Infiniti changed the name of its vehicles throughout the brand last year. The 2014 Infiniti Q60 Coupe Journey is the new name for the 2013 G37 Coupe.
But that’s about all that’s changed in the upscale coupe from a year ago. It’s performance and luxury oriented, but like a lot of sports coupes, space and practicality aren’t strongest attributes.
The Weekly Driver Test Drive
The four-seat 2014 Infiniti Q60 coupe is available in five trims: the Q60 Journey, the base model Q60 AWD, Q60S 6MT and Q60 IPL. There’s also a Q60 convertible.
My weekly driver was the Journey. It’s a powerful machine with a 3.7-liter V6 with 330 horsepower, and it comes standard with a seven-speed automatic transmission and rear-wheel drive.
As a high-end coupe, the Infiniti Q60 has a lengthy list of standard features: 18-inch alloy wheels, automatic xenon headlights, foglights, heated mirrors, keyless ignition/entry, dual-zone automatic climate control, leather upholstery, heated eight-way power front seats, a folding rear seat, cruise control, an auto-dimming rearview mirror, a tilt-and-telescoping steering wheel, a 7-inch touchscreen display, Bluetooth phone connectivity, a rearview camera and a six-speaker audio system with a six-CD changer, satellite radio, an auxiliary audio input jack and an iPod/USB audio interface.
With its power and sleek styling, the Infiniti Q60 is also an immediately impressive driving machine. It not only powers along a country road or on the freeway with great acceleration and superior handling, it does so while turning heads.
Unlike several friends for whom performance is the overriding factor for car purchases, I’m more conservative. I’ll take comfort and cargo space over 0-60 mph times every time. While coupes are notorious for their lack of interior room, the Infiniti Q60 gets high marks for comfort with its nearly unlimited positioning leather bucket seats. And I admit its performance was satisfying, too. It drives via a simple principle: Step on the gas and off you go, quickly.
The Infiniti Q60 stumbles sharply with an excessive amount of option packages. There are five, Interior Accents, Sport, Navigation, Premium and Technology. The options are all quality, the intuitive navigation system to an impressive Bose sound system to a boatload of sport upgrades. But add them all up, toss in the destination charge and the out-the-door price exceeds $50,000.
Lots of power.
Sharp, road-hugging cornering.
Handsome interior/exterior lines.
Comfortable front seats.
First aid kit in trunk. Why doesn’t every car have one?
Tight rear seats.
Option packages expensive.
Engine growl excessive at high speeds.
Poor rear window vision.
Facts & Figures: 2014 Infiniti Q60
Acceleration: 0-60 mph, 5.7 seconds.
Fuel economy: 19 mpg (city), 27 mpg (highway), 22 mpg (combined) seven-speed automatic transmission.
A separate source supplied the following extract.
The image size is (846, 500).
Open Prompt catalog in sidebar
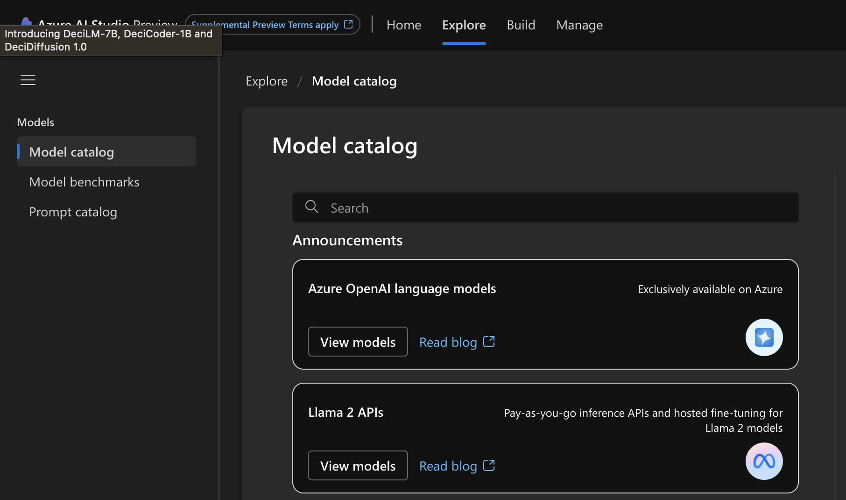click(x=73, y=212)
Manufacturer’s Suggested Retail Price: $40,400.00
Manufacturer’s Web site: www.infinitiusa.com.
Price As Tested: $50,405.00
Warranty: Bumper to bumper, 4 years/60,000 miles; Powertrain, 6 years/70,000 miles; Corrosion, 7 years/unlimited miles; Roadside Assistance, 4 years/unlimited miles.
What Others Say:
“In addition to the Q60’s large appetite for fuel, rear-seat legroom and headroom are noticeably tighter than most 2-door rivals.” — Kelley Blue Book.
“Around turns, the Q60 coupe is impressively balanced and offers plenty of grip. The steering can feel unnecessarily heavy, though, especially with the quicker ratio that comes as part of the Sport option package (standard on the Q60S). The Q60’s ride quality is pretty smooth, though, even on substandard pavement.” — Edmunds.com.
“The 2014 Infiniti Q60 delivers solid handling and performance, while coddling passengers in a premium interior. The infotainment interface is easy to use, and the upgraded Bose audio system produces very good sound.” — CNET.com.
The Weekly Driver’s Final Words:
“The Infiniti Q60 is a luxury coupe with superior performance and handling and it’s made from top-flight material and is among the most handsome coupe’s on the road. But the sub par rear vision and frequent trips to the gas station take are deal-busters.”